Revised Liquidity Management Framework

(wef 5th September, 2014)

Sl. No.

Instrument

Quantum

Periodicity/Timings

1

Overnight Fixed Rate Repos (at repo rate)

0.25 per cent of NDTL, bank-wise

Daily (Monday-Friday): 9.30-10.30 AM

2

Variable Rate 14 Day Term Repo Auctions

0.75 per cent of system-wide NDTL.

Starting from Sept 5, 2014, auctions to be conducted 4 times during a reporting fortnight, i.e., on every Tuesday and Friday, between 11.00-11.30 AM for an amount equivalent to one-fourth of 0.75 per cent of NDTL in each auction.

(Rules for transition period of September 2014 are given by RBI separately)

3

Overnight Variable Rate Repo Auction

The auction amount, if any, will be decided by the Reserve Bank, based on an assessment of the liquidity conditions as well as Government cash balances available for auction for the day, and will be announced around 2.30 PM.

Daily (Monday-Friday):3.00-3.30 PM. The Reserve Bank may decide to exercise a greenshoe option above the notified amount based on the evolving liquidity conditions during the day.

4

Overnight Fixed Rate Reverse Repo.

No restriction on quantity.

Daily (Monday-Friday): 7.00-7.30 PM

5

Overnight Variable Rate Reverse Repo Auctions

The auction amount, if any, will be decided by the Reserve Bank, based on an assessment of the liquidity conditions and will be conducted on days when it is considered necessary.

Reserve Bank will announce the notified amount during the day and conduct the auction between 3.00-3.30 PM

6

Overnight Marginal Standing Facility

Individual banks can draw funds equivalent up to Excess SLR+2 per cent below SLR.

Daily (Monday-Friday): 7.00-7.30 PM

7

Export Credit Refinance

As per the existing limits

Will remain available at fixed repo rate between 10 AM and 5 PM from Monday to Friday and between 10 AM and 1 PM on Saturday.

In addition to the framework as set out in the table, the Reserve Bank may announce special variable rate short term repo/reverse repo auctions at short notice to take care of fast-changing liquidity conditions at any time during the day.
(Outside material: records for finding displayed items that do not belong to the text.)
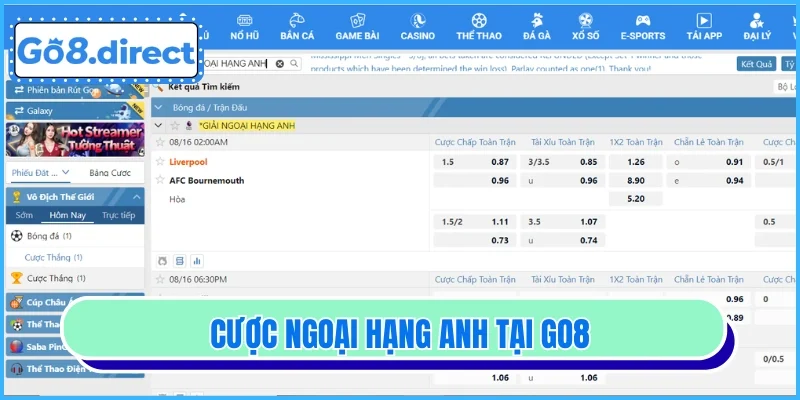This screenshot has width=800, height=400.
Task: Click the Kết Quả button
Action: [756, 63]
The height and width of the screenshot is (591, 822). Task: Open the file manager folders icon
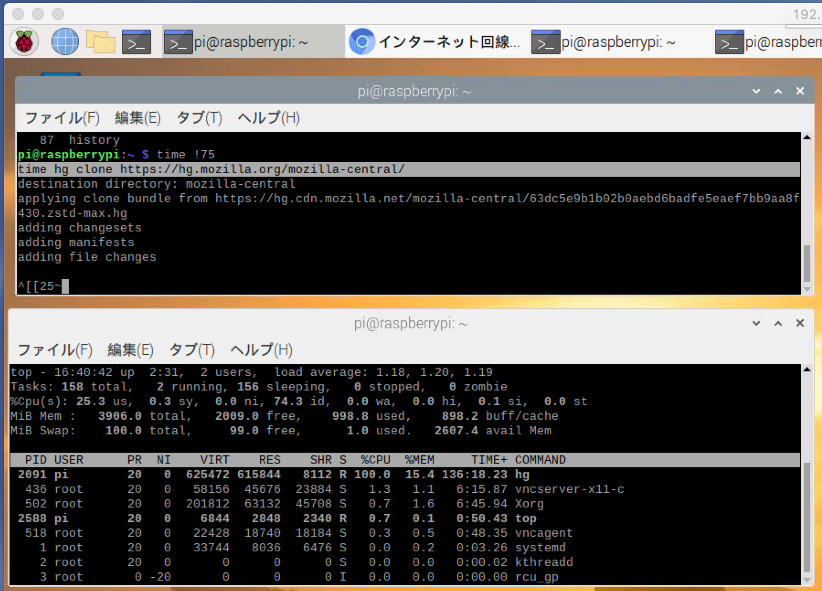(x=100, y=41)
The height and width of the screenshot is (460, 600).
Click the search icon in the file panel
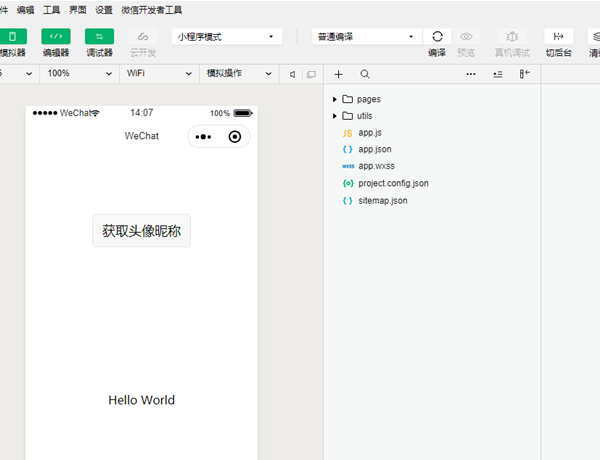click(364, 74)
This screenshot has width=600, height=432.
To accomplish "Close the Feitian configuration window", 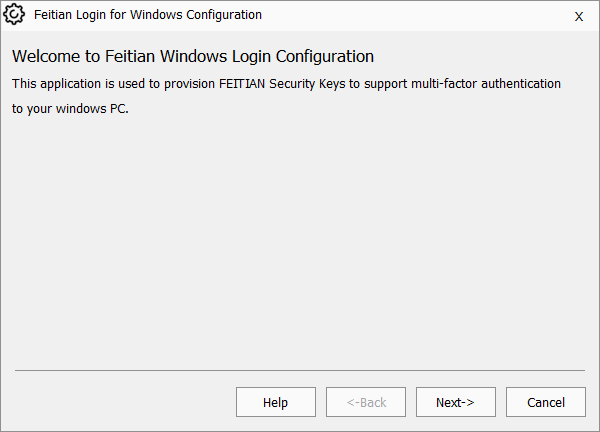I will (579, 16).
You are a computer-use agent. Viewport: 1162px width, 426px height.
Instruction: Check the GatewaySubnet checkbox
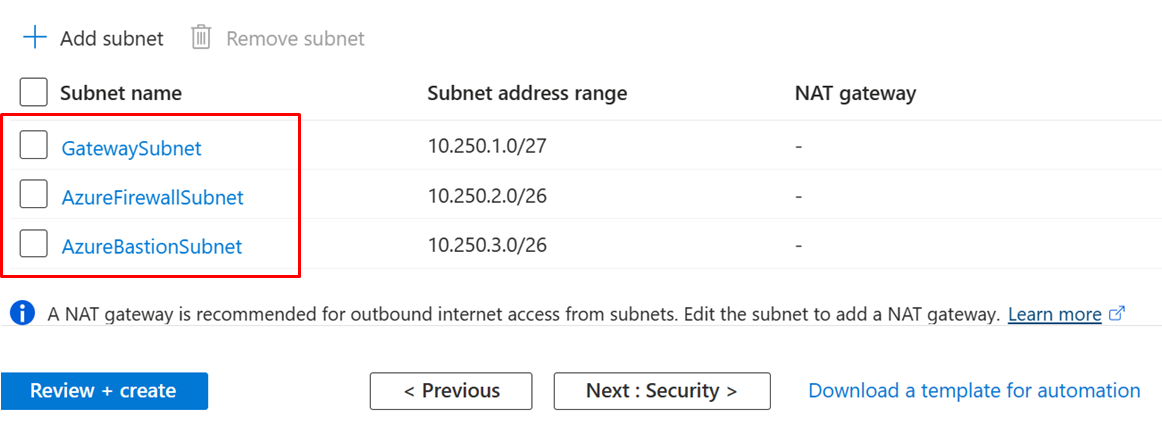tap(34, 147)
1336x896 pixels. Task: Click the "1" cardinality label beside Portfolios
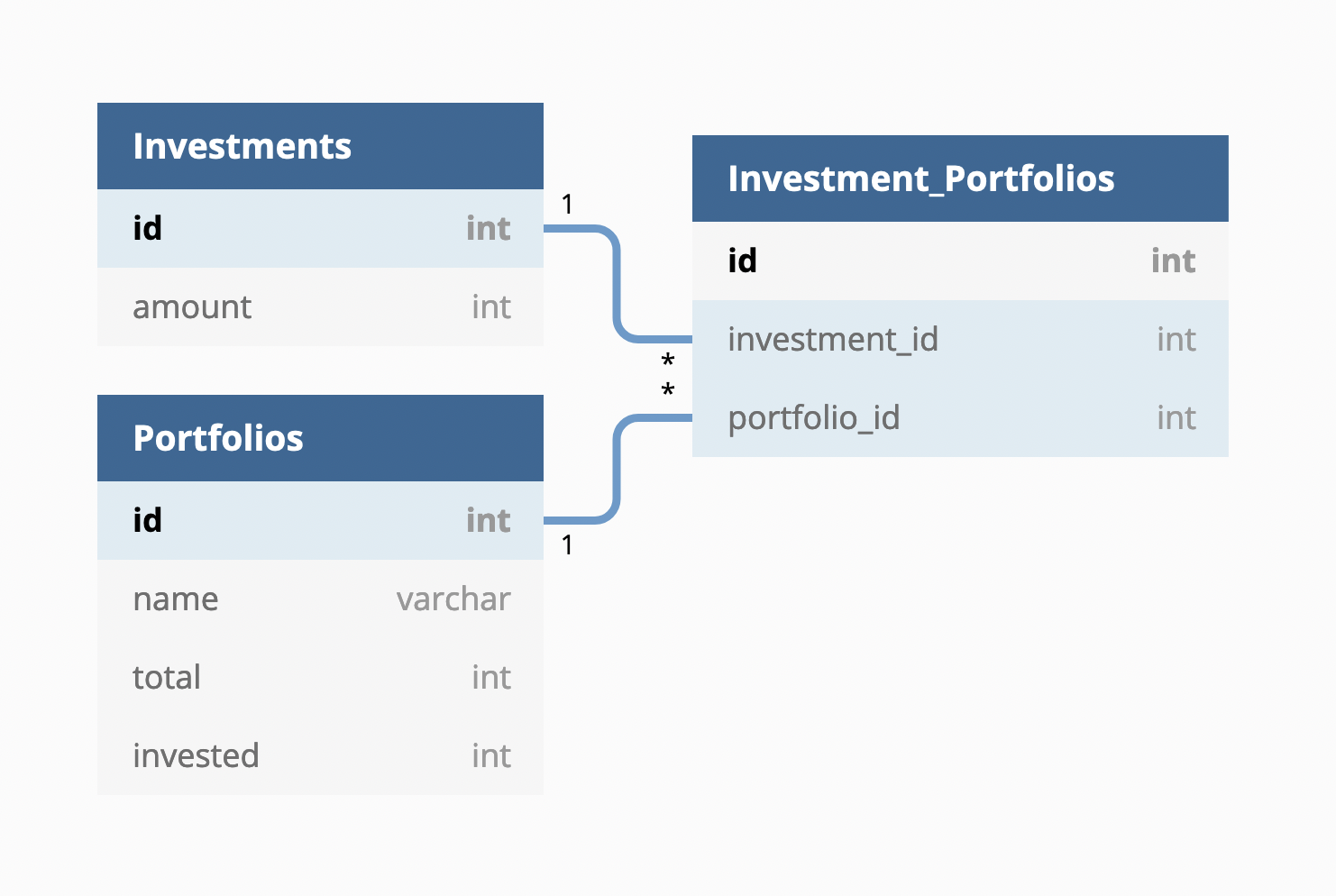coord(567,544)
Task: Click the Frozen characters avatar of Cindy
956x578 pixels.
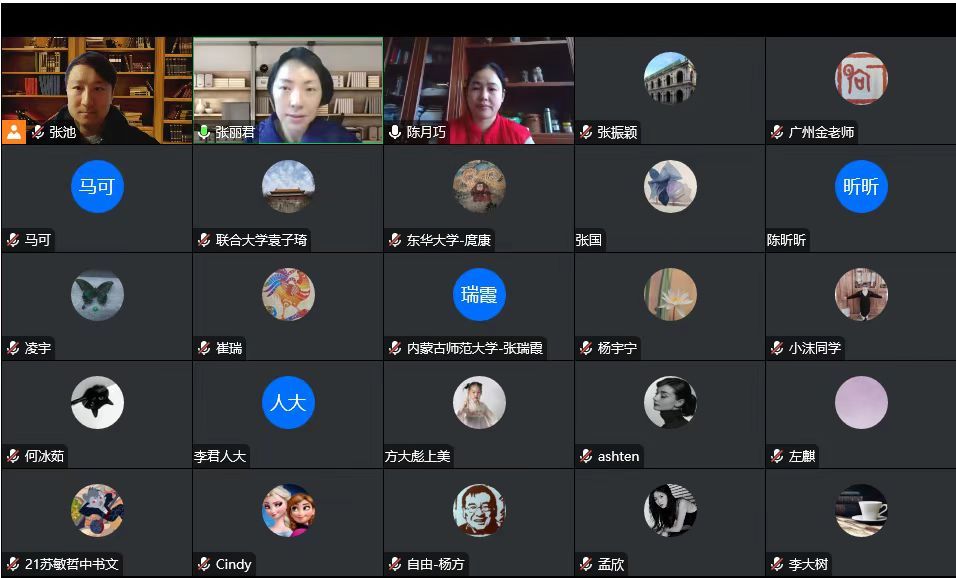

Further, apart from addressing day-to-day liquidity requirements arising out of frictional factors, the Reserve Bank will also manage liquidity movements of a more durable nature through open market operations (including those conducted on the NDS-OM platform) and forex operations.

The Reserve Bank will review the operation of the Revised Liquidity Management Framework on an ongoing basis and bring about further refinements as considered necessary.